Hackear el propio software

Hackear el propio software

Tenemos un software de fábrica: una combinación única de habilidades, sesgos, personalidades, formas de procesamiento de información, maneras de expresión hacia el mundo y patrones mentales. Para que ese sistema funcione a nuestro favor, necesitamos crear un algoritmo personal con términos ad hoc, hecho de autoconocimiento, hábitos y decisiones conscientes. Sin ese código propio, el software se traba o, peor, corre programas que no elegimos.
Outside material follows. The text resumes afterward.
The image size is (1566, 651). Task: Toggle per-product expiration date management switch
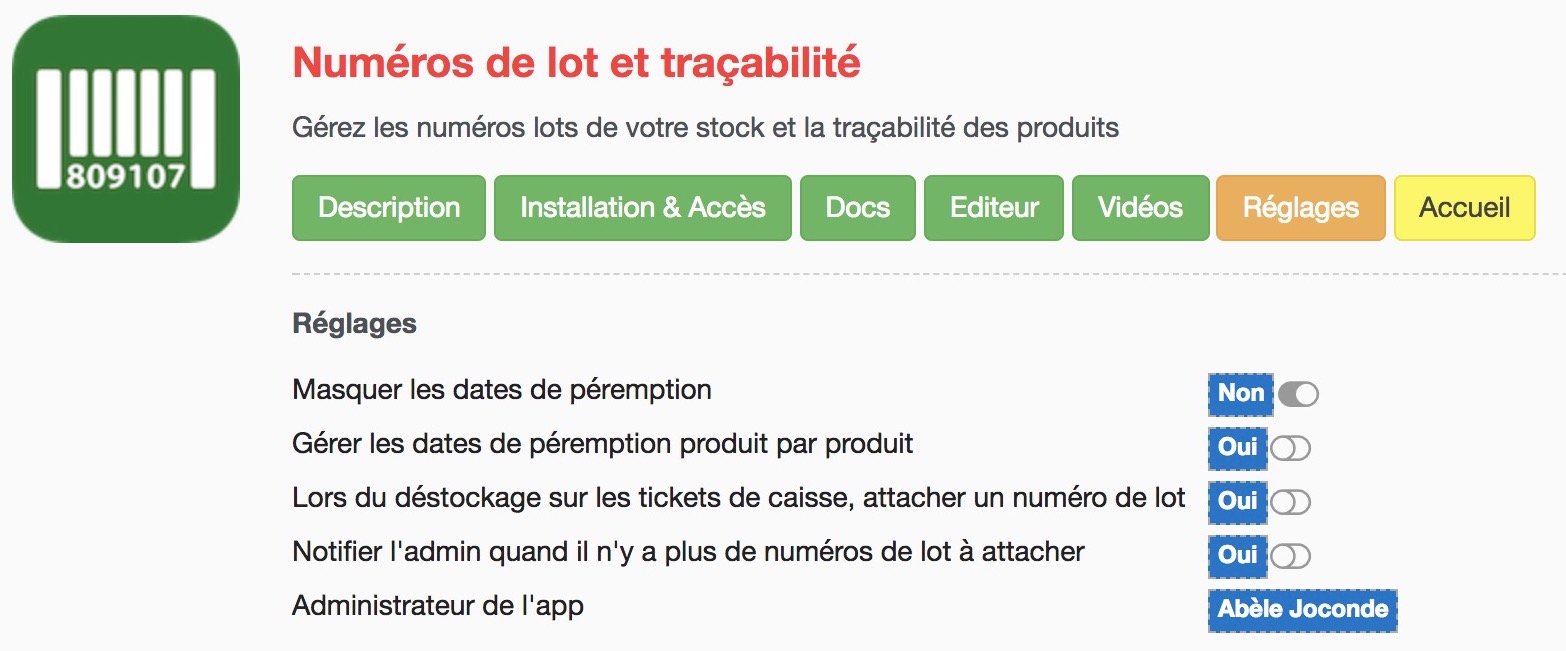click(1290, 449)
María, líder de producto, descubrió que su creatividad florecía a la mañana. Reprogramó su agenda: reservó ese horario para diseñar ideas, pensar estratégicamente y movió las reuniones para la tarde. Mariano, analista de datos, entendió que su introversión no era una limitación, sino un formato. En lugar de exponerse en grandes presentaciones, fortaleció las conversaciones uno a uno, donde brillaba con profundidad y calma.

Para lograr que todo nuestro organismo trabaje para nosotros, nos toca que hacer ciertas jugadas de ajedrez: movimientos sutiles que traen enormes beneficios en rendimiento y bienestar.

En mi experiencia —y la de muchos profesionales con los que trabajo— el córtex prefrontal, la parte del cerebro que analiza, ordena, clasifica y planifica, rinde al máximo durante unos 45 minutos continuos, porque es la parte más joven del cerebro y usa mucha energía para procesar. Luego, pequeñas pausas de 15 minutos permiten mantener la lucidez y la creatividad.

También comprobé que gestionar el celular de forma asincrónica, respondiendo mensajes en momentos definidos del día, preserva la atención y evita la dispersión mental logrando mayor productividad cerebral: cada interrupción exige un tiempo de reconfiguración y nuevamente “estar en tema”, como el setup time de una fábrica.

Diseñar los días es hackear el propio software. Nuestros talentos son como caballos salvajes: si los domamos, nos impulsan; si se desbocan, nos arrastran. Hackear tu software es aprender a programar tu mente para tu propio bienestar y productividad.